As the founder and president of COOL Hockey Events, Cooke breathed new life into a sport that was on the verge of fading away in the early-2000s. His unwavering commitment to revitalizing the game led to its resurgence, paving the way for the vibrant ball hockey community that thrives today. Under Cooke’s guidance, not only did he revive the men’s side of the sport, but he also spearheaded the establishment of the Women’s National Program, blazing a trail for future generations of female athletes.

Cooke’s influence extends far beyond the playing field. In 2007, recognizing the need for a governing body to oversee the sport, he founded a non-profit organization dedicated to advancing ball hockey in the United States. Through this organization, Cooke played a pivotal role in laying a solid foundation for the sport’s growth and sustainability.

A true visionary, Cooke’s impact transcends borders. Through his brainchild, Cool Hockey Events, he revolutionized tournament hockey in the United States, organizing some of the largest and most prestigious events in the country, including the North American Championships.

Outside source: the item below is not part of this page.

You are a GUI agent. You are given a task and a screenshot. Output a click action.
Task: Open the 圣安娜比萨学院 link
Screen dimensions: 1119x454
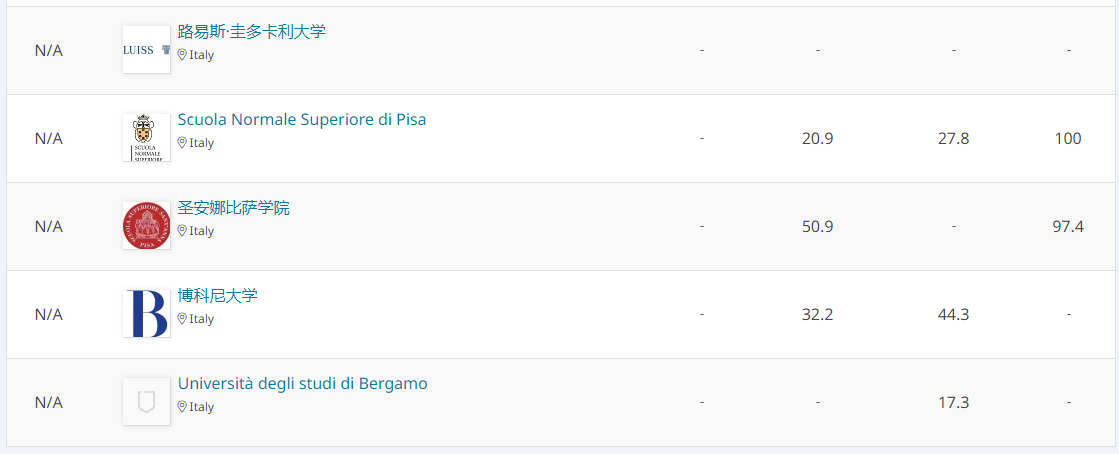click(233, 208)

His innovative approach to event management saw teams crisscrossing the nation and even venturing abroad to compete, further elevating the profile of ball hockey on a global scale.

Cooke’s legacy as a builder of the sport is unmatched. His tireless efforts have not only expanded the reach of ball hockey but have also fostered a sense of camaraderie and sportsmanship within the community. As a mentor, Cooke has inspired countless individuals, imparting invaluable knowledge and shaping the next generation of leaders in the hockey world.

In reflecting on his journey to the Hall of Fame, Cooke humbly acknowledges the countless individuals who have supported and inspired him along the way. From players to mentors to steadfast allies, Cooke’s gratitude knows no bounds. Yet, at the heart of it all, Cooke’s unwavering focus remains on the players—the true driving force behind the sport he loves.

Jamie Cooke’s induction into the Hall of Fame is not only a testament to his extraordinary contributions to ball hockey but also a celebration of his indelible mark on the sport’s past, present, and future. As a visionary leader, mentor, and advocate, Cooke’s legacy will continue to inspire generations of ball hockey enthusiasts for years to come.